Havana melds time and culture to captivating and somewhat dizzying effect. It has the old elegance of Europe, the passion of Latin America, the rhythms of Africa, the heat and colour of the Caribbean, and the revolutionary fervour of the New World. It’s a place you can imagine populated in turn by pirates, gangsters and revolutionaries. There is a stubborn survival here: Cuba has stood up to the might and authority of the United States for 60 years, and its revolution still thrives.

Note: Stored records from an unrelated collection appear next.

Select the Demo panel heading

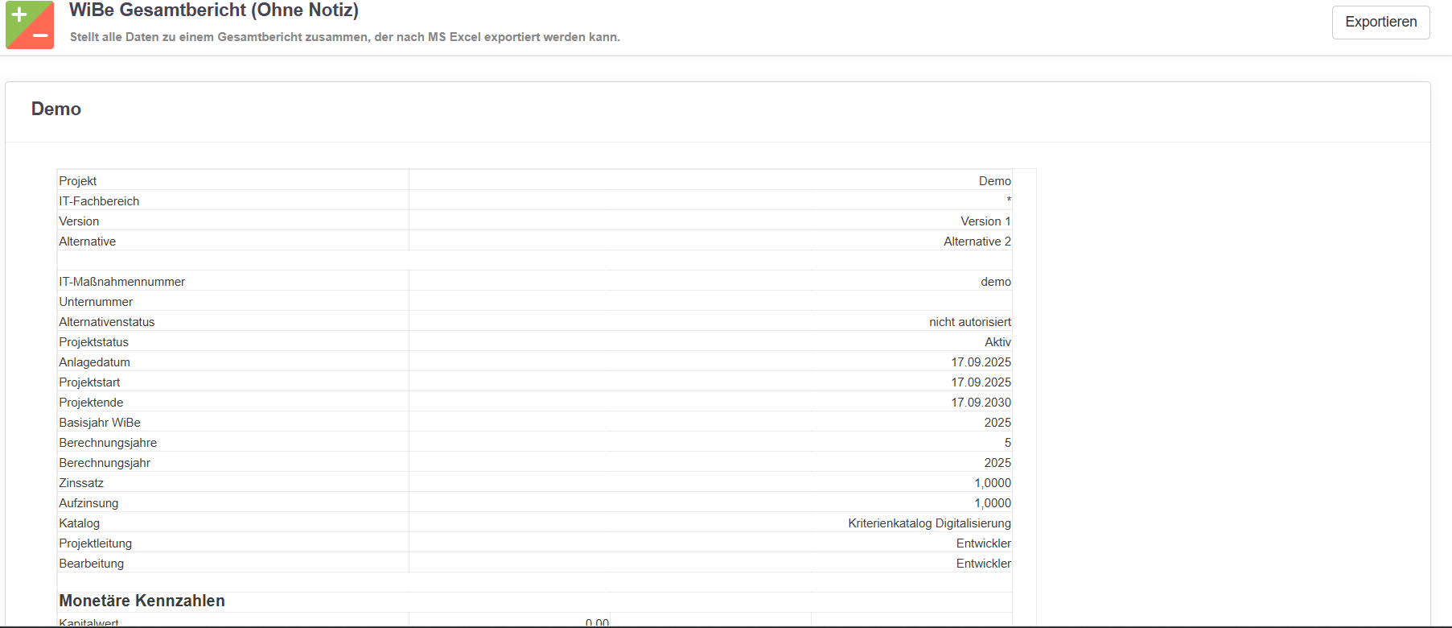click(56, 109)
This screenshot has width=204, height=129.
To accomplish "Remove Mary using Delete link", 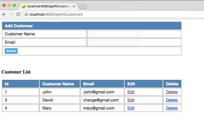I will pos(172,108).
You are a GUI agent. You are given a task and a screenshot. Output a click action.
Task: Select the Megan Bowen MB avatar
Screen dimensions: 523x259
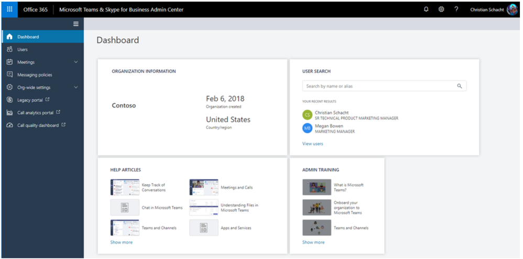307,128
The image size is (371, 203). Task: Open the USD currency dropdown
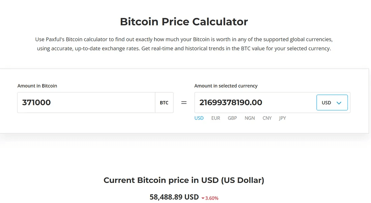[332, 103]
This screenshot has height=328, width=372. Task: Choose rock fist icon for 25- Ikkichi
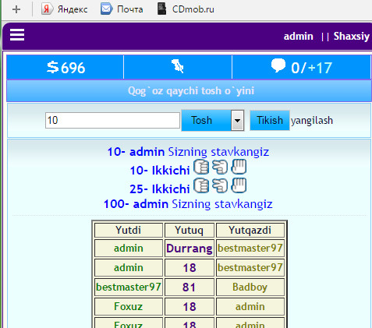point(201,185)
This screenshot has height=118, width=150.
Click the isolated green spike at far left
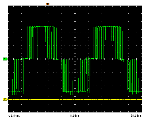point(13,87)
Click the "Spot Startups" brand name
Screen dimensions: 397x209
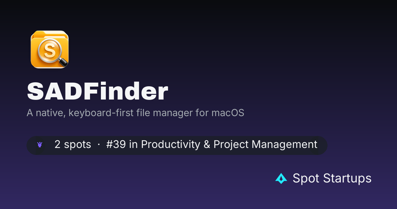click(332, 178)
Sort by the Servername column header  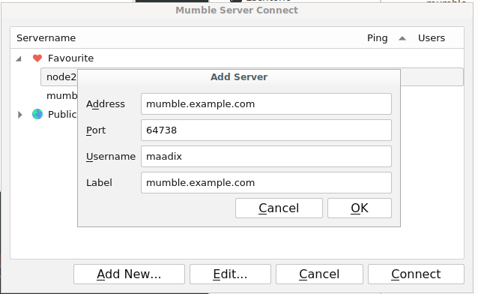tap(46, 38)
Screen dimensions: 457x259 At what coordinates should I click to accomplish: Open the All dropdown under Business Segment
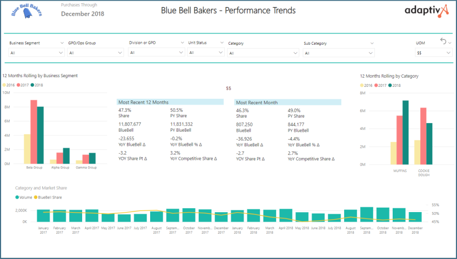pos(37,53)
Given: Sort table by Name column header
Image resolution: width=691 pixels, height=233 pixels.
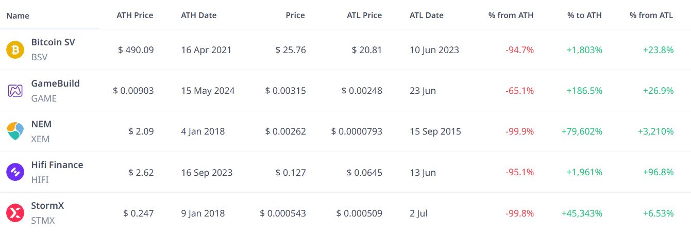Looking at the screenshot, I should pos(18,15).
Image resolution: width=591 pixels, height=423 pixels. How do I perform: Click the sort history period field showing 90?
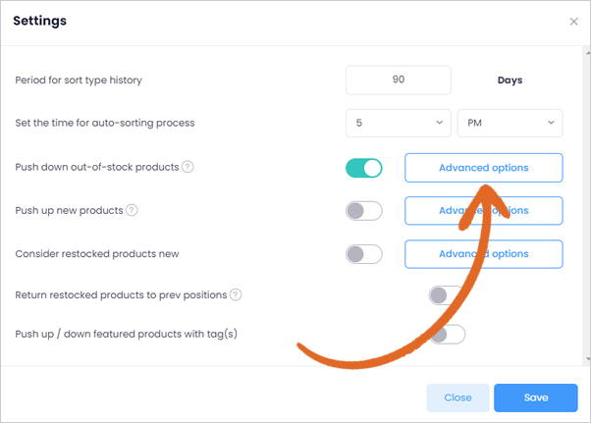[x=398, y=79]
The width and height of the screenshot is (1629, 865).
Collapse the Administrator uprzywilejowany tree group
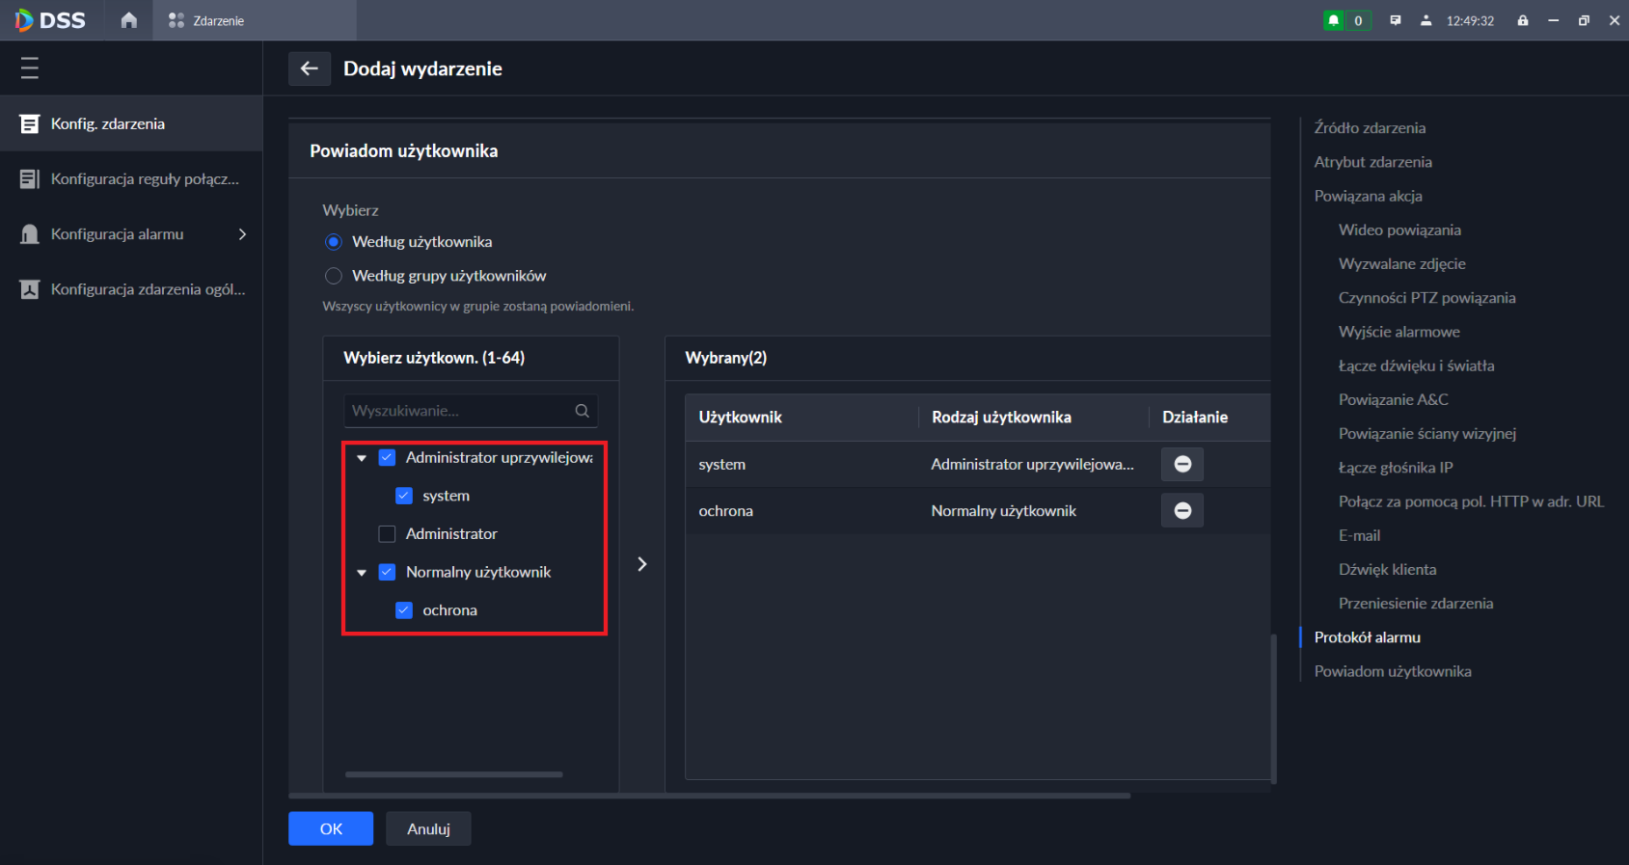point(362,458)
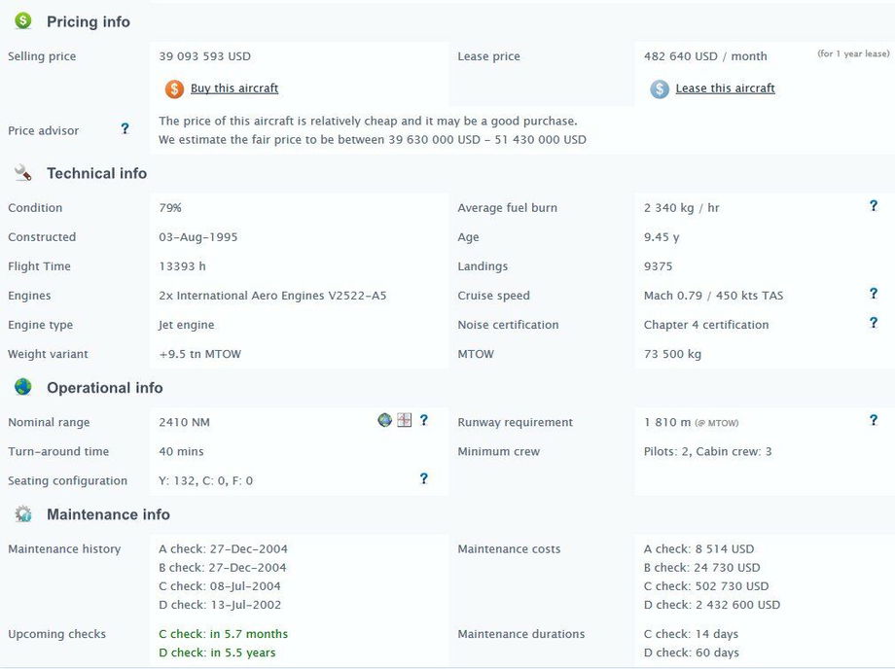Open help for Nominal range
Screen dimensions: 895x669
pos(423,420)
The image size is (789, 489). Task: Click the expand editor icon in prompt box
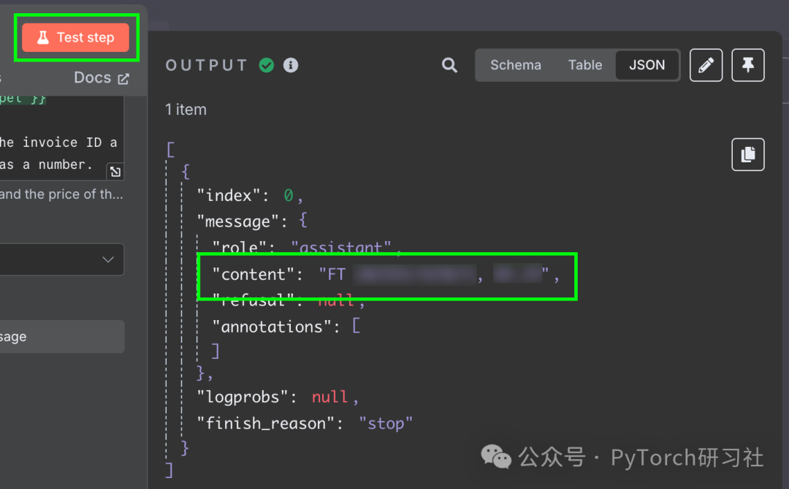[x=115, y=172]
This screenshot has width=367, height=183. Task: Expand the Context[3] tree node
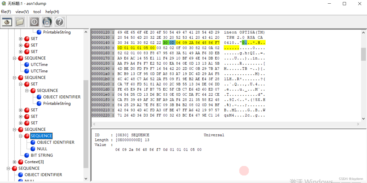pos(15,162)
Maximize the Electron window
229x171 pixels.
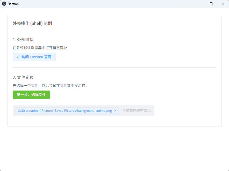click(x=211, y=4)
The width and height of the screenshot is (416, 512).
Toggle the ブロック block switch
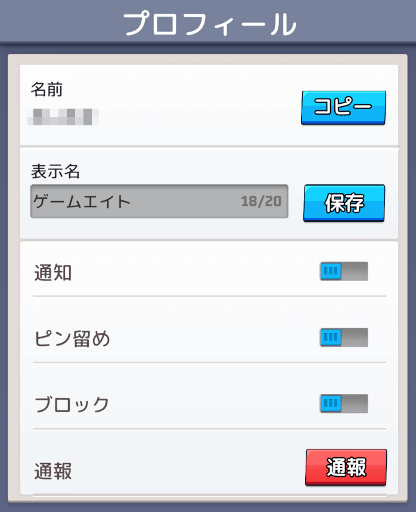pyautogui.click(x=343, y=403)
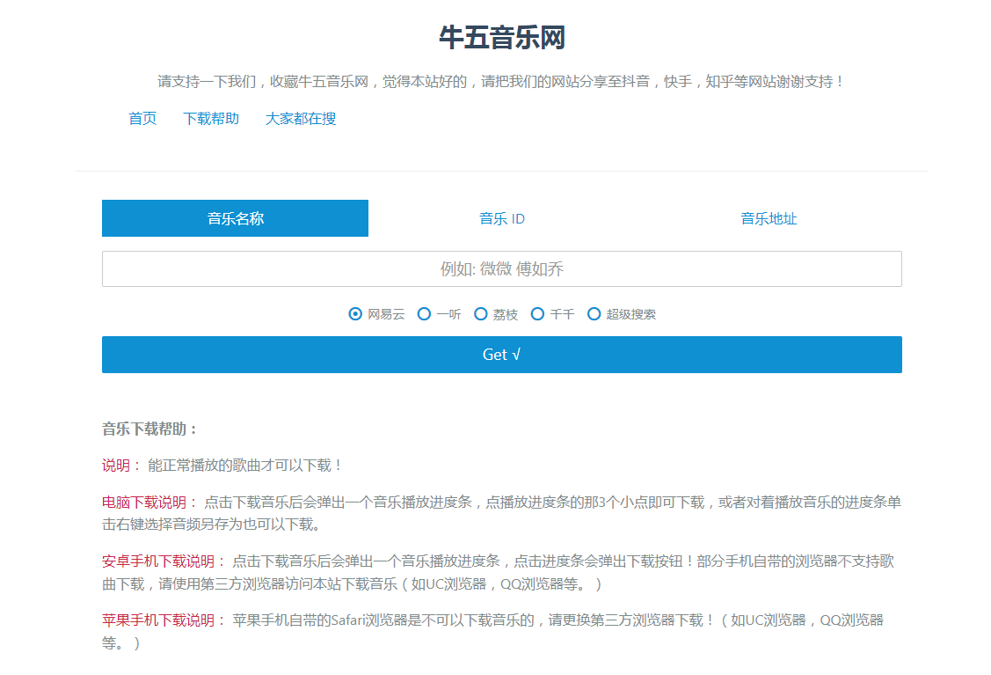Choose the 一听 search source

click(424, 313)
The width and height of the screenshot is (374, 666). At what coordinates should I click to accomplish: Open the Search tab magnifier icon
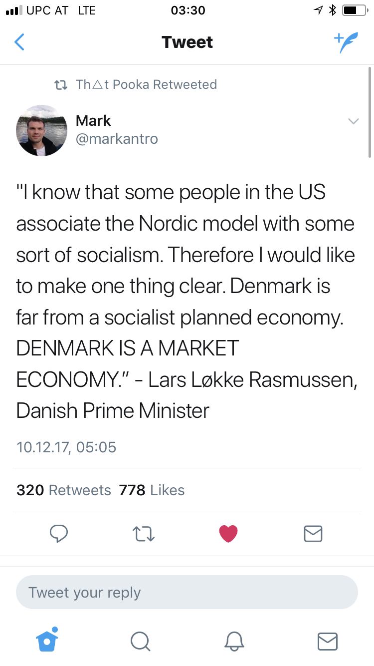click(x=140, y=641)
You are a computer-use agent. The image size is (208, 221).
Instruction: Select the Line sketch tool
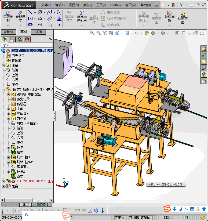point(30,13)
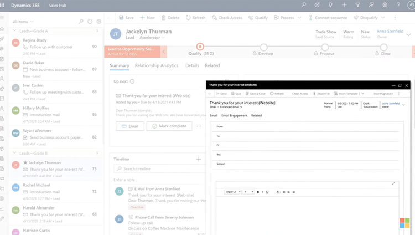This screenshot has height=235, width=415.
Task: Open the Anna Stenfield owner link
Action: (x=390, y=31)
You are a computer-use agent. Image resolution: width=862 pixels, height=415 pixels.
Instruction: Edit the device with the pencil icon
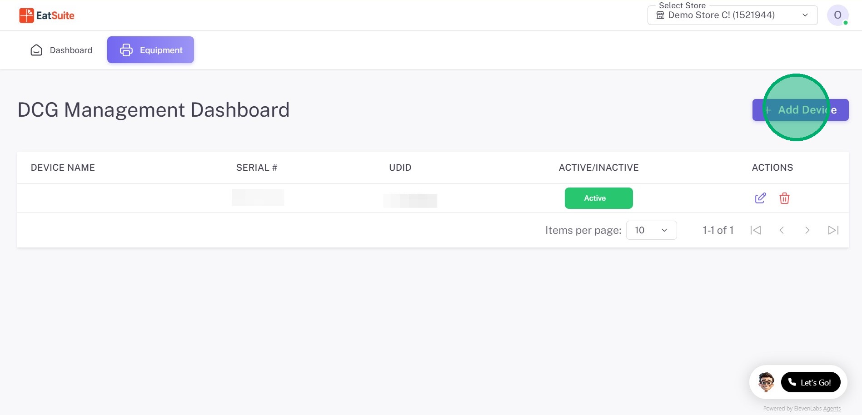point(760,198)
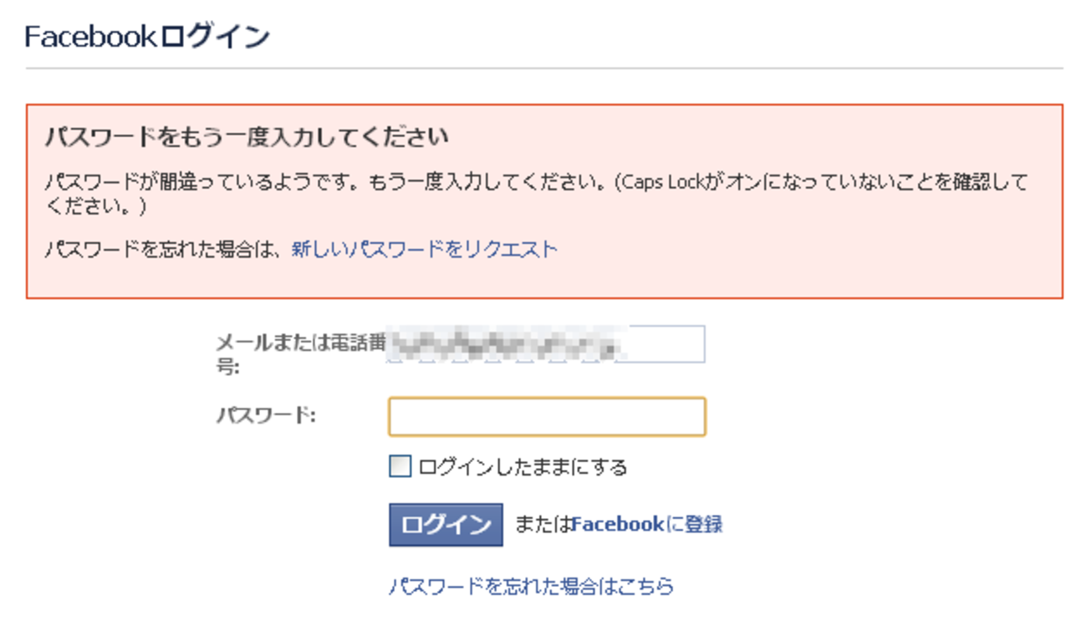
Task: Focus the email or phone number field
Action: coord(547,344)
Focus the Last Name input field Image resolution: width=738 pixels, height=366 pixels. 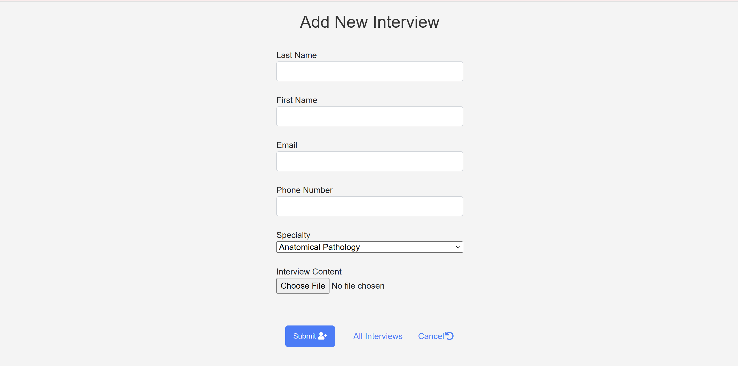click(x=370, y=71)
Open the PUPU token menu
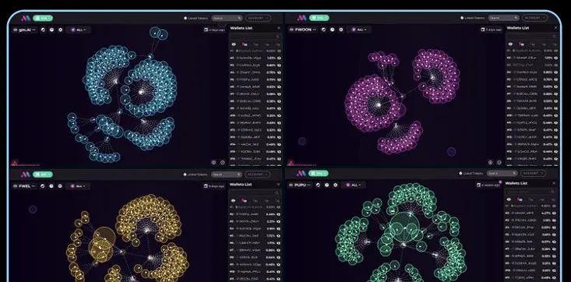Viewport: 571px width, 282px height. point(301,185)

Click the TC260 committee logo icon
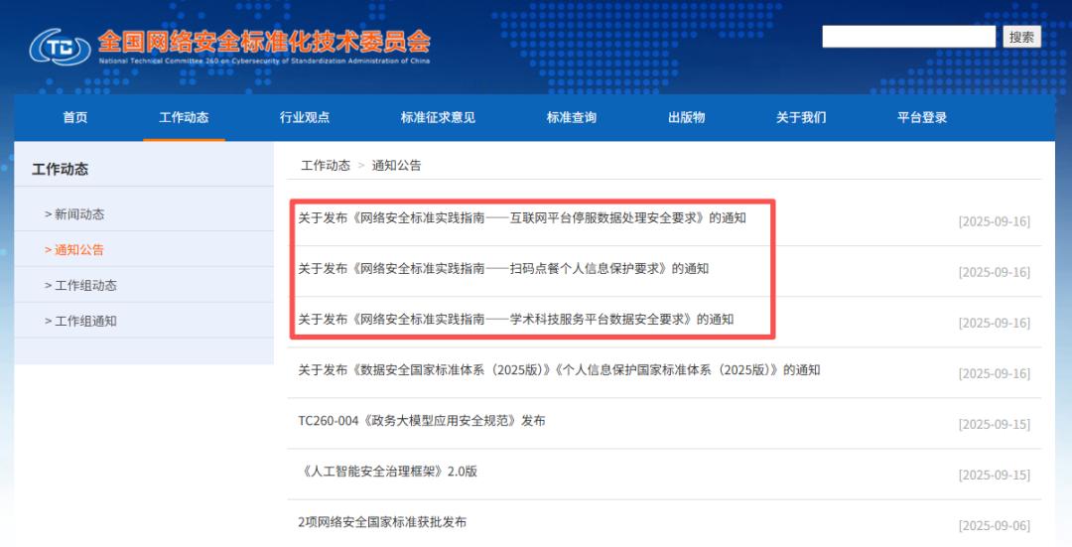(x=60, y=45)
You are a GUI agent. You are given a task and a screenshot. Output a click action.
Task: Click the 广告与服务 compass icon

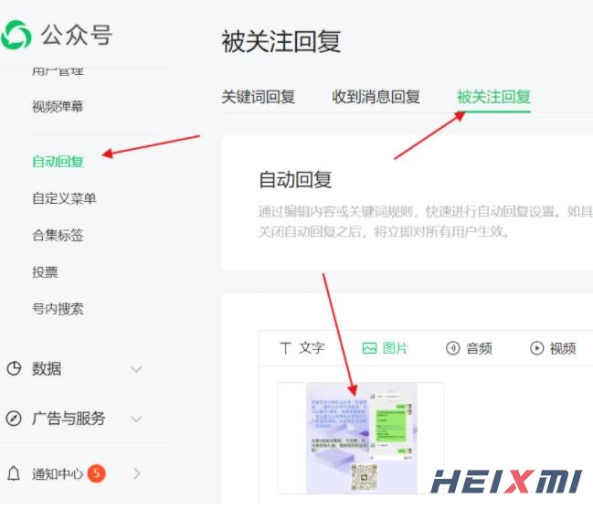pos(14,419)
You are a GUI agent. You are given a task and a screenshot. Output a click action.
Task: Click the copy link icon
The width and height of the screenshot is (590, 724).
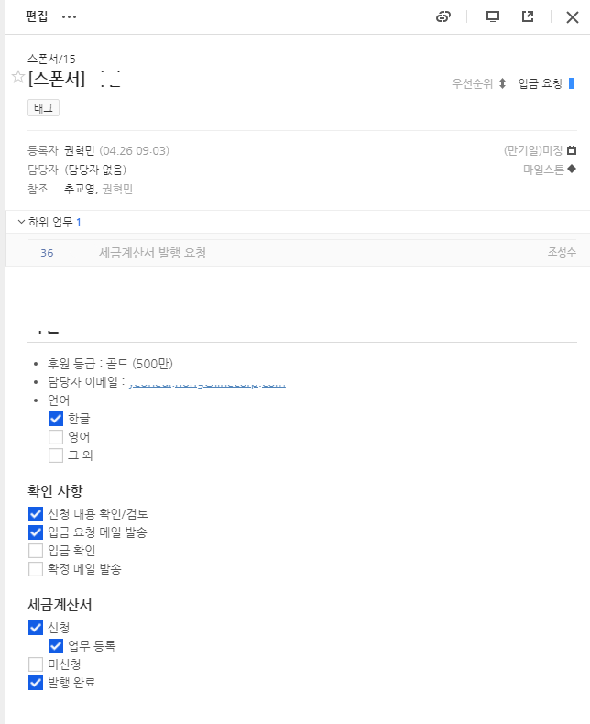(443, 16)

The time capsule nature of the place is intoxicating. Majestic, old buildings crumble on grand avenues everywhere, but a dash of imagination paints them afresh and fills in the gaps created by the intervening years of hardship and deprivation. The Art Deco resides next to neoclassical and Spanish colonial, and all demonstrate the hope and excitement of the early 20th century. Here too you can see the subsequent changes brought by the Revolution when vast mansions were claimed by the government in the name of the people and the impact of the long embargo or “bloqueo,” as it’s known in Cuba. Mammoth American cars from the 1950s ply the streets as collective taxis, passed from generation to generation as treasured family heirlooms. Tiny Soviet models dart among them, the contrast in cars representing different eras and different Cuban influences.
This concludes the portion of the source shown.